↓↓↓

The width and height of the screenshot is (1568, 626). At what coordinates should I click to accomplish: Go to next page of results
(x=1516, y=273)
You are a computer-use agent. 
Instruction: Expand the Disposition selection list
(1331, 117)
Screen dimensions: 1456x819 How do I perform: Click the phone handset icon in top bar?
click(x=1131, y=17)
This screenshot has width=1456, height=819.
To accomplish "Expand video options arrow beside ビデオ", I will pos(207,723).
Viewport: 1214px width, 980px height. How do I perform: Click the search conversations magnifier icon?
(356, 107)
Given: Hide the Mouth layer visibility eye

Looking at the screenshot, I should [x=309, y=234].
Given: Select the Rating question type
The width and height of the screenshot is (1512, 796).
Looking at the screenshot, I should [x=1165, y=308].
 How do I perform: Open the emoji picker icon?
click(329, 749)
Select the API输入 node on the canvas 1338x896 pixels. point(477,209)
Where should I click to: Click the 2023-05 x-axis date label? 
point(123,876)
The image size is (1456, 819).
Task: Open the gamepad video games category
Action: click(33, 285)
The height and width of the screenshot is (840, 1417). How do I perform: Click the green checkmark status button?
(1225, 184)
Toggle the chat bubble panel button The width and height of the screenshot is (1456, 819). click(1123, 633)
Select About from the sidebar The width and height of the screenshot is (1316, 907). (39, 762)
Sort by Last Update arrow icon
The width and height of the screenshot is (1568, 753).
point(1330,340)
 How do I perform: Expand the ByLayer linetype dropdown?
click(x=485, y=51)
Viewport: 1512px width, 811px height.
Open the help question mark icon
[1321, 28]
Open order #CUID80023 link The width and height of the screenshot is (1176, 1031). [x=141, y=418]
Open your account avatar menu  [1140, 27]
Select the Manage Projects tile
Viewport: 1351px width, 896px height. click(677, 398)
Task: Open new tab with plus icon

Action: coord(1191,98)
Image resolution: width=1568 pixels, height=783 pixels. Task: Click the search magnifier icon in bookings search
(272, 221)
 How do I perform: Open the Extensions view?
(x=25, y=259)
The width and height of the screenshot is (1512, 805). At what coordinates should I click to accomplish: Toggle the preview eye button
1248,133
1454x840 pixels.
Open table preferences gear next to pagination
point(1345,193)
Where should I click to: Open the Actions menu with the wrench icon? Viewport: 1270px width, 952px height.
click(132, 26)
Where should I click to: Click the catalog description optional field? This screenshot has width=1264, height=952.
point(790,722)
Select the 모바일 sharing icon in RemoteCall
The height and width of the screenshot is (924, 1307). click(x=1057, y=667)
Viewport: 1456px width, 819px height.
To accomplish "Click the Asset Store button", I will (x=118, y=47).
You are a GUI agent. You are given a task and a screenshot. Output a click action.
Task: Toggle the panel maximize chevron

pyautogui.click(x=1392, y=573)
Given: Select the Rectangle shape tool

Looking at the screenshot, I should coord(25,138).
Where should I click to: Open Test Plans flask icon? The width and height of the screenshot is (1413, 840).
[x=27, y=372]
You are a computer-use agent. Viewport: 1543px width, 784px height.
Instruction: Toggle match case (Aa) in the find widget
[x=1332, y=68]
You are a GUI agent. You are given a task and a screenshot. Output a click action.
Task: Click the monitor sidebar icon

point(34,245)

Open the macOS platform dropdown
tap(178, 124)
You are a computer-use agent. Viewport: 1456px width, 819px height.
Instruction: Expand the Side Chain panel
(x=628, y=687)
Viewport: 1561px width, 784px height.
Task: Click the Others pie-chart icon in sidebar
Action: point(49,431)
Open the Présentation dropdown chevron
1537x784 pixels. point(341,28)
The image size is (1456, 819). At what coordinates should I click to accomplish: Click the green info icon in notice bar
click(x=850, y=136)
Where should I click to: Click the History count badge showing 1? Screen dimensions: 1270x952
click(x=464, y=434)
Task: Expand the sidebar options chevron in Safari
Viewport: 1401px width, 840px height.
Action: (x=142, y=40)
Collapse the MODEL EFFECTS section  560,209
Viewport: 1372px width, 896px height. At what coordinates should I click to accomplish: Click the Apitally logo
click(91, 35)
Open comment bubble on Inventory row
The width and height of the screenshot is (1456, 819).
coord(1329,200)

↑↑↑

PROMPT -> Word for word, return all of the records.

ANSWER TO THE EXERCISE ->
The width and height of the screenshot is (1568, 626). At what coordinates should I click to accomplish: Go to next page of results
(x=1516, y=273)
You are a computer-use agent. 
Instruction: Expand the Disposition selection list
(1331, 117)
Screen dimensions: 1456x819 How do I perform: Click the phone handset icon in top bar?
click(x=1131, y=17)
This screenshot has width=1456, height=819.
To accomplish "Expand video options arrow beside ビデオ", I will pos(207,723).
Viewport: 1214px width, 980px height. How do I perform: Click the search conversations magnifier icon?
(356, 107)
Given: Hide the Mouth layer visibility eye

Looking at the screenshot, I should [x=309, y=234].
Given: Select the Rating question type
The width and height of the screenshot is (1512, 796).
Looking at the screenshot, I should [x=1165, y=308].
 How do I perform: Open the emoji picker icon?
click(329, 749)
Select the API输入 node on the canvas 1338x896 pixels. point(477,209)
Where should I click to: Click the 2023-05 x-axis date label? 
point(123,876)
The image size is (1456, 819).
Task: Open the gamepad video games category
Action: click(33, 285)
The height and width of the screenshot is (840, 1417). How do I perform: Click the green checkmark status button?
(1225, 184)
Toggle the chat bubble panel button The width and height of the screenshot is (1456, 819). click(1123, 633)
Select About from the sidebar The width and height of the screenshot is (1316, 907). (39, 762)
Sort by Last Update arrow icon
The width and height of the screenshot is (1568, 753).
point(1330,340)
 How do I perform: Expand the ByLayer linetype dropdown?
click(x=485, y=51)
Viewport: 1512px width, 811px height.
Open the help question mark icon
[1321, 28]
Open order #CUID80023 link The width and height of the screenshot is (1176, 1031). [x=141, y=418]
Open your account avatar menu  [1140, 27]
Select the Manage Projects tile
Viewport: 1351px width, 896px height. click(677, 398)
Task: Open new tab with plus icon

Action: coord(1191,98)
Image resolution: width=1568 pixels, height=783 pixels. Task: Click the search magnifier icon in bookings search
(272, 221)
 How do I perform: Open the Extensions view?
(x=25, y=259)
The width and height of the screenshot is (1512, 805). At what coordinates should I click to accomplish: Toggle the preview eye button
1248,133
1454x840 pixels.
Open table preferences gear next to pagination
point(1345,193)
Where should I click to: Open the Actions menu with the wrench icon? Viewport: 1270px width, 952px height.
click(132, 26)
Where should I click to: Click the catalog description optional field? This screenshot has width=1264, height=952.
point(790,722)
Select the 모바일 sharing icon in RemoteCall
The height and width of the screenshot is (924, 1307). click(x=1057, y=667)
Viewport: 1456px width, 819px height.
To accomplish "Click the Asset Store button", I will (x=118, y=47).
You are a GUI agent. You are given a task and a screenshot. Output a click action.
Task: Toggle the panel maximize chevron

pyautogui.click(x=1392, y=573)
Given: Select the Rectangle shape tool

Looking at the screenshot, I should coord(25,138).
Where should I click to: Open Test Plans flask icon? The width and height of the screenshot is (1413, 840).
[x=27, y=372]
You are a computer-use agent. Viewport: 1543px width, 784px height.
Instruction: Toggle match case (Aa) in the find widget
[x=1332, y=68]
You are a GUI agent. You are given a task and a screenshot. Output a click action.
Task: Click the monitor sidebar icon

point(34,245)

Open the macOS platform dropdown
tap(178, 124)
You are a computer-use agent. Viewport: 1456px width, 819px height.
Instruction: Expand the Side Chain panel
(x=628, y=687)
Viewport: 1561px width, 784px height.
Task: Click the Others pie-chart icon in sidebar
Action: point(49,431)
Open the Présentation dropdown chevron
1537x784 pixels. point(341,28)
The image size is (1456, 819). At what coordinates should I click to accomplish: Click the green info icon in notice bar
click(x=850, y=136)
Where should I click to: Click the History count badge showing 1? Screen dimensions: 1270x952
click(x=464, y=434)
Task: Expand the sidebar options chevron in Safari
Viewport: 1401px width, 840px height.
Action: (x=142, y=40)
Collapse the MODEL EFFECTS section  560,209
Viewport: 1372px width, 896px height. At what coordinates should I click to accomplish: Click the Apitally logo
click(91, 35)
Open comment bubble on Inventory row
The width and height of the screenshot is (1456, 819).
coord(1329,200)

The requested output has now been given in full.